Spare me the holier-than-thou foreground noise coming out of Arlington, TX, Boston, MA, New York, NY, and points N, S, E and W. A-Rod cheated!!?? What will be revealed next?

It is reasonable to conclude the majority of major league ballplayers who dreamed of hitting home runs or throwing the ball over 90 MPH experimented with or used PED's throughout the final decades of the last millennium or the first few years of this one. It is equally reasonable to assume the people who owned or own baseball teams and wrote about or commented on the players on these teams were equally aware of their use, condoned it or at a minimum winked and looked the other way.

So, spare me the shock and outrage. And spare me the instant polls on websites asking people without a HOF vote whether this player or that one should be denied entrance. And let's get serious about records, to wit, which years should we subtract from Barry Bonds' output? Should we now throw out all of A-Rods' records between 2000 - 2003? And how about Brady Anderson's 52-home run season? Should it be expunged? How many wins did Roger Clemens pile up while on the juice?

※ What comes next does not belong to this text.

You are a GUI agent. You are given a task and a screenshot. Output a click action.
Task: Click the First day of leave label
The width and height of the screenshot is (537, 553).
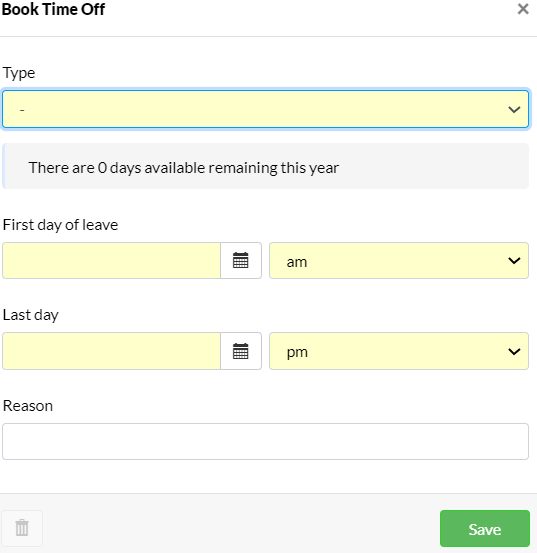coord(60,225)
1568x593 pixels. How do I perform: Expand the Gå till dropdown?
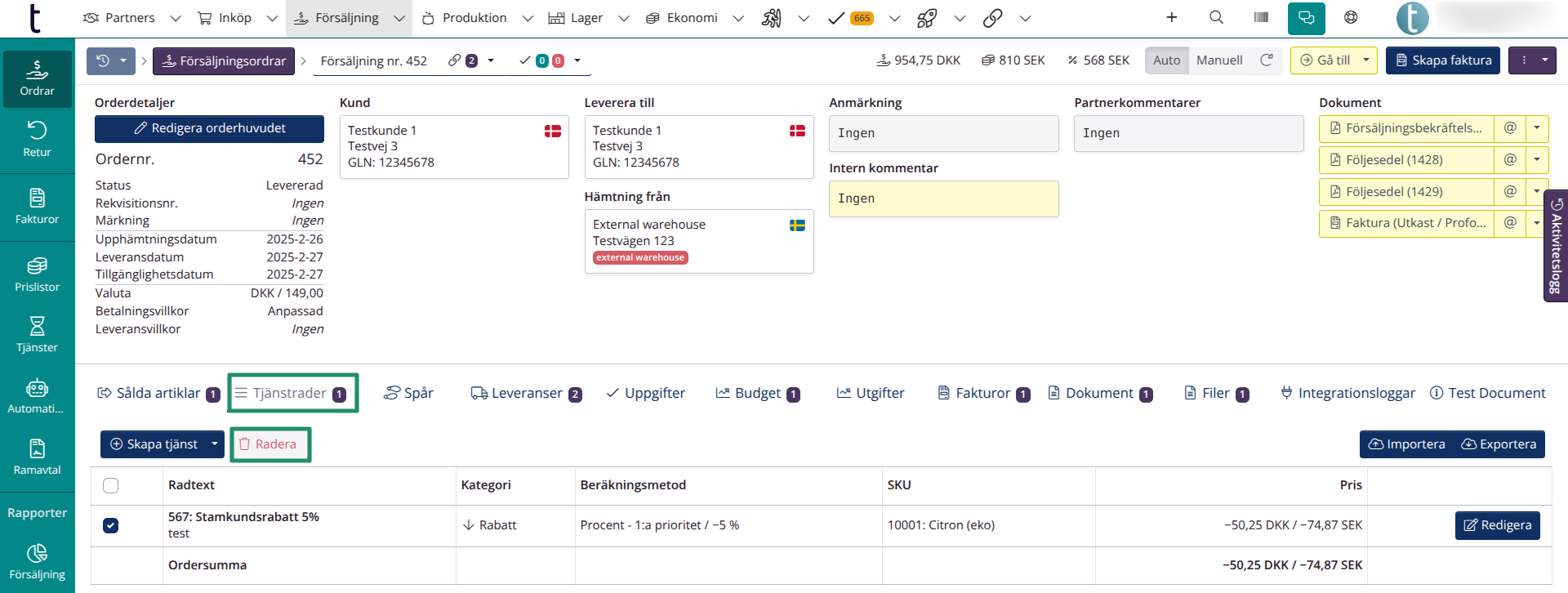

Of course it stinks that these guys and hundreds of others sought some advantage. The problem is how to neutralize those advantages after the fact. It cannot be done in any official way. Instead, we will have to rely on public opinion minus the posturing, which is heavily against players like Bonds, who refuse to fess up. Some have suggested reinstating Hank Aaron as the all-time home run king. In many peoples' minds he still is the legitimate title holder.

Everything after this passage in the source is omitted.